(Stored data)
———
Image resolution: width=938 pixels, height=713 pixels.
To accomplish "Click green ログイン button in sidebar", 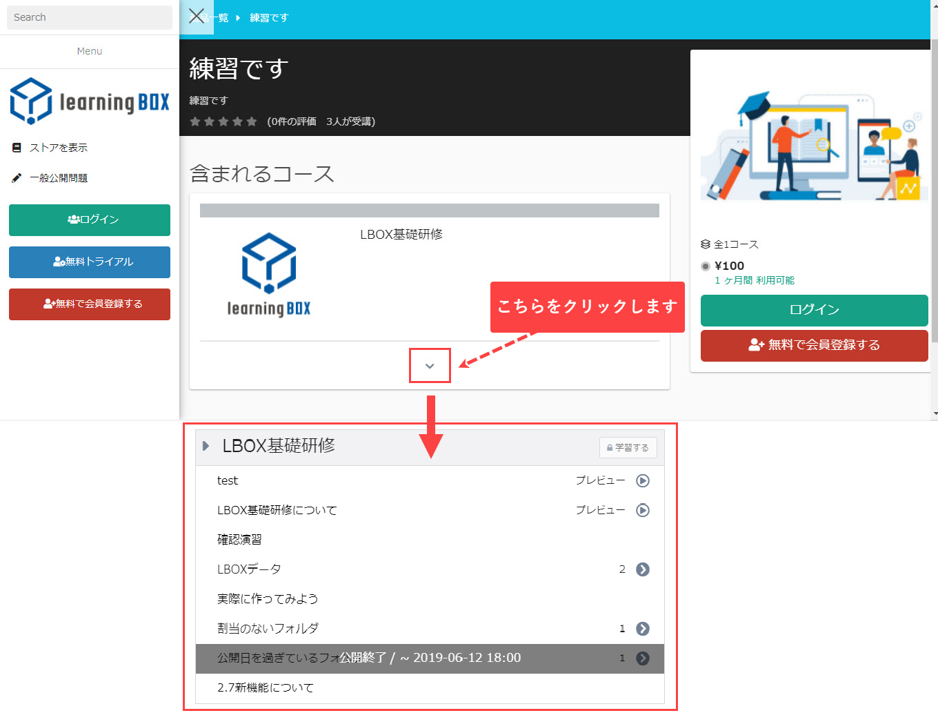I will [90, 220].
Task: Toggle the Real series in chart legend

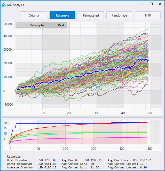Action: click(61, 25)
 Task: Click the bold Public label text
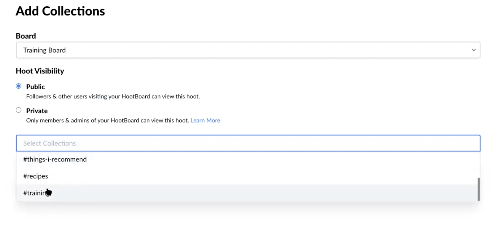tap(35, 87)
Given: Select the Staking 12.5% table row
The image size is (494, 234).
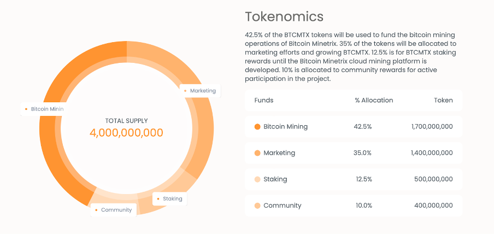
———
EXERCISE OBJECTIVE —
Leave the pictures out, and copy exactly each line from the one containing "Task: Toggle the Real series in chart legend" through the final line of the data.

RESPONSE BELOW —
Task: Toggle the Real series in chart legend

Action: click(61, 25)
 Task: Click the bold Public label text
tap(35, 87)
Given: Select the Staking 12.5% table row
The image size is (494, 234).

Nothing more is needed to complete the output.